Exercise text:
In July 2003, at a conference in California, it was announced that the Gamma Ray Spectrometer (GRS) on board the Mars Odyssey had discovered huge amounts of water over vast areas of Mars. Mars has enough ice just beneath the surface to fill Lake Michigan twice.[34] In both hemispheres, from 55 degrees latitude to the poles, Mars has a high density of ice just under the surface; one kilogram of soil contains about 500 g of water ice. But, close to the equator, there is only 2 to 10% of water in the soil.[35][36] Scientists believe that much of this water is locked up in the chemical structure of minerals, such as clay and sulfates. Previous studies with infrared spectroscopes have provided evidence of small amounts of chemically or physically bound water.[37][38] The Viking landers detected low levels of chemically bound water in the Martian soil.

Actual water has been discovered quite a few times.

Can ice have a surface with no moisture?

If the surface pressure is low enough, water goes straight from ice to vapour, and disappears into the atmosphere.

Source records
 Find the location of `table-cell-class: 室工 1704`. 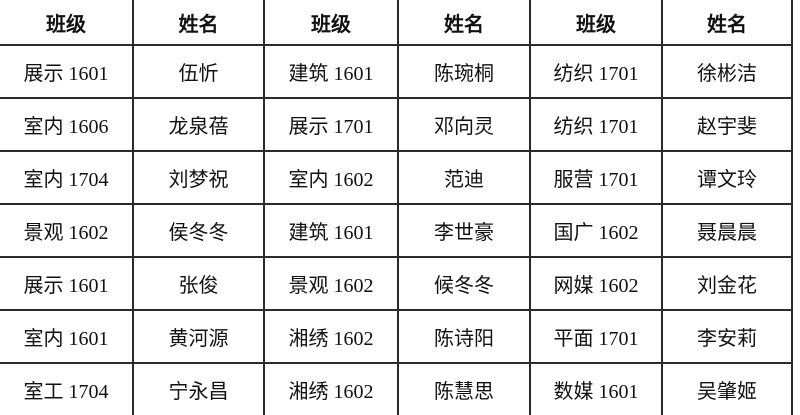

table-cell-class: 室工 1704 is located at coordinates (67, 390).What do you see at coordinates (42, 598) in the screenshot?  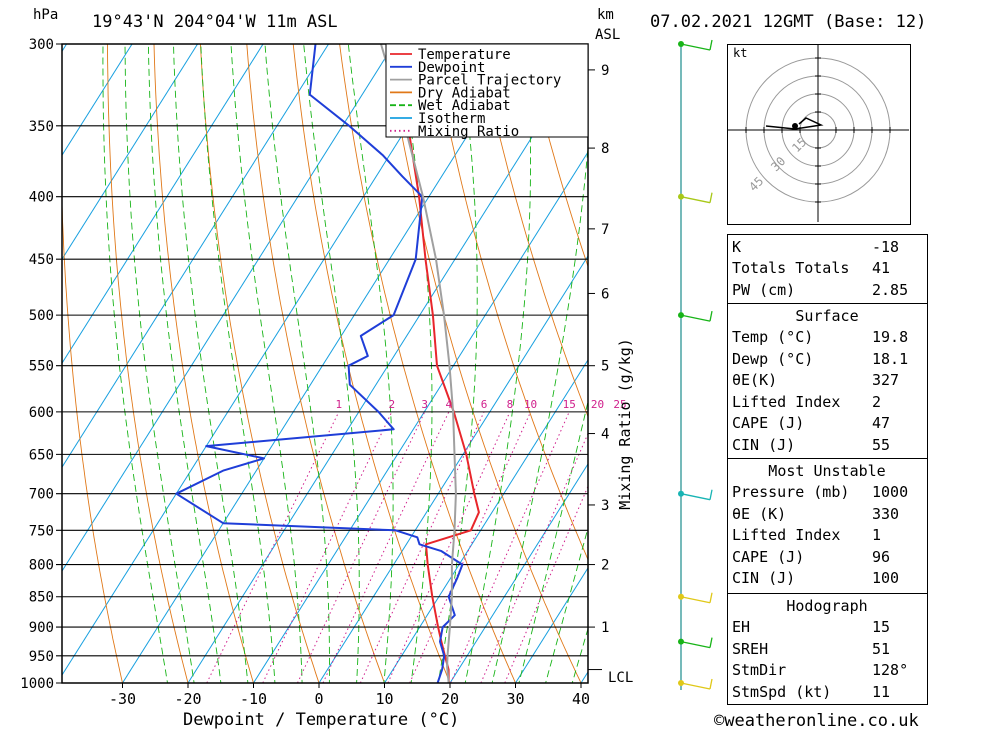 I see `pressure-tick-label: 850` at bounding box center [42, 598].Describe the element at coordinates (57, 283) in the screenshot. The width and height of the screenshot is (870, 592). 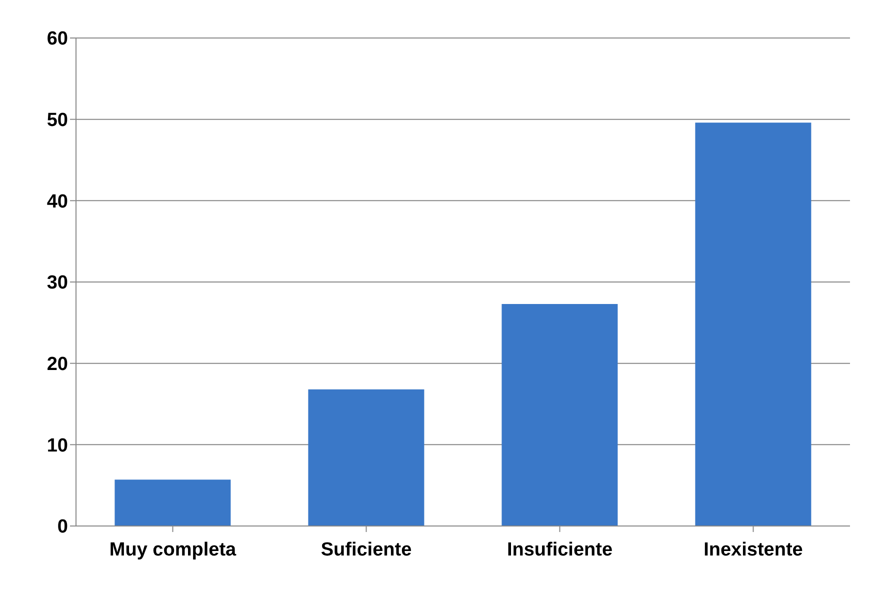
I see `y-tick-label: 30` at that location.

Required work:
#1 In the text on water on Mars, how much water ice does one kilogram of soil contain between 55 degrees latitude and the poles?
#2 Please write what comes next in the text on water on Mars, starting after its final sentence.
The entries are separate material, apart from the text on water on Mars.

Answers below:
#1 About 500 g.

#2
Ah right right, thanks.

I remember a test I did in primary school where we got a red balloon and covered one half of it with dry ice to mimic the polar ice caps on Mars. Apparently the ice on Mars actually has a layer of dry ice covering it about 8 metres thick, wonder what that could be used for.

[10ebbor10]

Extreme Skiing. The friction of skiing/ or snowboarding over it makes part of it vaporize, producing awesomely large smoke clouds as you glide down the mountain.

[wierd]

Sadly, the unbreathable atmosphere, at considerably less than 1 bar pressure, means you have to wear a pressure suit to do the slalom run, and if you manage to screw it up and get a puncture in your suit, things get hairy really quickly.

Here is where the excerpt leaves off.